KAOSA GEL GEL YAPAN MİHRAKLAR
- MHP’nin erken seçim önerisine AK Parti neden olumlu yaklaştı?
AK Parti döneminde bütün seçim dönemlerine içerden ve dışardan müdahaleler olmuştur. 2007 cumhurbaşkanlığı seçimleri üzerinden 367 krizi yaşandı. AK Parti’ye kapatma davası açıldı. 2011 öncesinde CHP liderine MHP’li milletvekillerine kumpaslar kuruldu. 2014 cumhurbaşkanlığı seçimlerine gidilirken Gezi Parkı eylemleri ve FETÖ’nün 17-25 Aralık yargı darbesi girişimleri geldi. 7 Haziran öncesi Diyarbakır’da HDP mitinginde patlatılan bombalar, PKK eylemleri ve yine 1 Kasım seçimlerine giderken PKK ve DEAŞ eylemlerinin artması seçimlerden ilgisiz düşünülemez. Erdoğan’ın siyasi liderliği ve siyasetin güçlü durmasından dolayı operasyonları planlayanlar ve gerçekleştirenler sonuç almadı.
EMARELER ARTMIŞTI
2019 seçimleri öncesinde küresel operasyonların hızlanacağı ve Türkiye’ye karşı yaptırım kozlarının kullanılacağına yönelik emareler artmıştı. ABD’deki Rıza Zarrap davası, Rusya’dan s-400’lerin alınmasını sorun etme saikleri işaretti. Ekonomik krizi tetiklemek ve derinleştirmek için farklı yöntemleri devreye sokabilirlerdi. AK Parti ve Erdoğan gibi Bahçeli de bunu görmüş olacak ki erken seçim çağrısında, içerde “kaosa gel gel yapan mihrakların faaliyetleri hızlandığını” belirtti. Bölgesel tehlikelerden, millî güvenliğe yönelik saldırı planlarından bahsetti. ABD’sinden AB’ye ve bazı Körfez ülkelerine kadar birçok küresel aktörün Türkiye seçimlerine müdahale etmek fırsatları kollayacağı bilinen bir gerçeklerdi.
KÜRT SEÇMEN NE YAPACAK?
“16 Nisan referandumunda “evet” çıkmasında Kürt seçmenin oyları önemli bir etkendi. Cumhur ittifakının Kürt seçmenden alacağı oylar 16 Nisan’ın altına düşmeyecektir. AK Parti ve Erdoğan’a karşı muhafazakar Kürt seçmenin konumunun değişeceğini zannetmiyorum. Yine de şimdiden kestirmek zor. Kürt seçmende bir sessizlik var. Büyükşehirlerde yaşayan Kürt seçmenin eğilimleri önemli. SP ve Hüda-Par’ın muhafazakar Kürtleri AK Parti’den koparılabileceğine yönelik tartışmalar var ama Hüda-Par daha kararını bile vermedi.”

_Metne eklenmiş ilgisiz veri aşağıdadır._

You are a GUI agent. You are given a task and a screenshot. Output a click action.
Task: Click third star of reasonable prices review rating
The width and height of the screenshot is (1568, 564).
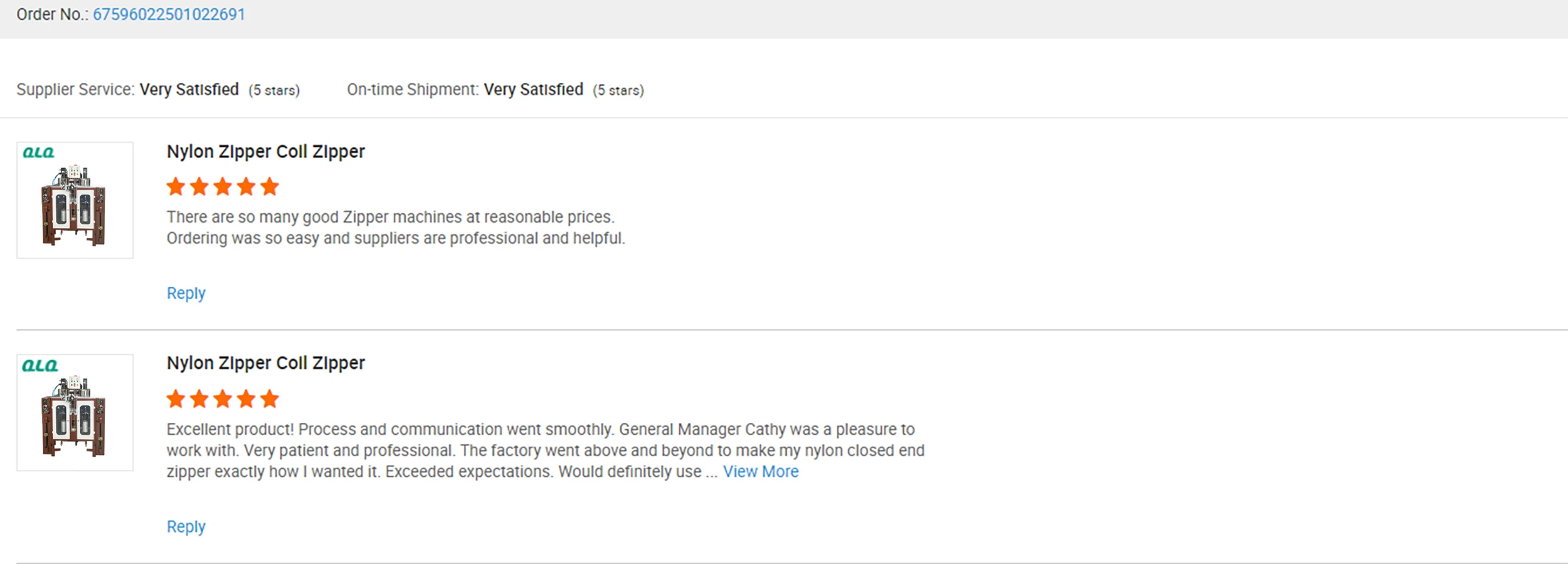pyautogui.click(x=223, y=186)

İP’İN HEDEFİ KALICI OLABİLMEK
“Meral Akşener, önümüzdeki seçimlerde anlamlı bir oy oranına ulaşarak kalıcı olmak istiyor. Çünkü bölünerek kurulan partilerden, ana partiden ayrılanların şimdiye kadar hiçbirinin başarılı olmadığını biliyordu. Bu anlamda, Cumhur ittifakı karşıtı muhalefet açısından, AK Parti’nin kazanıp ya da kaybetmesi ile ilgili bakış açısı CHP ile aynı minvalde değil. Küçük sağ partilerin kendisi ile ittifak yapmasını düşünüyor. AK Parti’nin kaybetmesinden daha çok, kendisinin kalıcı olmasına yarayacak oy peşinde.”